Your assignment
Repeat the records below line by line, exactly, finishing on the line that contains "This screenshot has height=880, width=586.".

(Saved data entries)
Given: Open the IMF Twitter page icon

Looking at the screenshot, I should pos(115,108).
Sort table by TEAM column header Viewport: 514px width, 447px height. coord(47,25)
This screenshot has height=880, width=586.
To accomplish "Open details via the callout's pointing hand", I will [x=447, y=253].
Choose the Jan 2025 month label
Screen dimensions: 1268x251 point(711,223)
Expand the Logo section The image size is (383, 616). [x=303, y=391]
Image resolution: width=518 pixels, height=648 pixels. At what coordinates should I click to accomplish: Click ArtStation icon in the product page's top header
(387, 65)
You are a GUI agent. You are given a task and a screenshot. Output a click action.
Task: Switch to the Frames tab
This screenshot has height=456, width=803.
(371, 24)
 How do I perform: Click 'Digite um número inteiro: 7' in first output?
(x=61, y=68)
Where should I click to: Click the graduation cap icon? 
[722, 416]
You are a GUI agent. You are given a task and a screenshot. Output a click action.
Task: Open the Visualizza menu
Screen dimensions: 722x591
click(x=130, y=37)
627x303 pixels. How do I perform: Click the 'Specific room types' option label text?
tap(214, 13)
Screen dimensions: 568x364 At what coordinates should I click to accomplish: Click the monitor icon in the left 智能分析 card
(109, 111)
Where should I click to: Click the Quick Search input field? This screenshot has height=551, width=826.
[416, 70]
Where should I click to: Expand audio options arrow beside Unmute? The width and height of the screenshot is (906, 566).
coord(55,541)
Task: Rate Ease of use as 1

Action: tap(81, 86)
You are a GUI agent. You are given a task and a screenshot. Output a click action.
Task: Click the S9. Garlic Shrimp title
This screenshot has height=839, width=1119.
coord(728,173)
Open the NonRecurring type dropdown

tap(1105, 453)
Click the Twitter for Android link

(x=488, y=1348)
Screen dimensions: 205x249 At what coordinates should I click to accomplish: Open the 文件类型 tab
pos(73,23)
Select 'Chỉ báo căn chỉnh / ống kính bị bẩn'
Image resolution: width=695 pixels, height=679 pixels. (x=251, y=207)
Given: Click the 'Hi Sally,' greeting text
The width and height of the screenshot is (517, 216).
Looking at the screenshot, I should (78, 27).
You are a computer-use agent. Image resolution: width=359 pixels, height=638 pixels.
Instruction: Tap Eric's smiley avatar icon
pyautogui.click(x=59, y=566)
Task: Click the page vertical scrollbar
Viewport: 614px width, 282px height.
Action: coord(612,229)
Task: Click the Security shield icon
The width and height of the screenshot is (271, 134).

Response to the task
Given: Open the IMF Twitter page icon

Looking at the screenshot, I should pos(115,108).
Sort table by TEAM column header Viewport: 514px width, 447px height. coord(47,25)
This screenshot has height=880, width=586.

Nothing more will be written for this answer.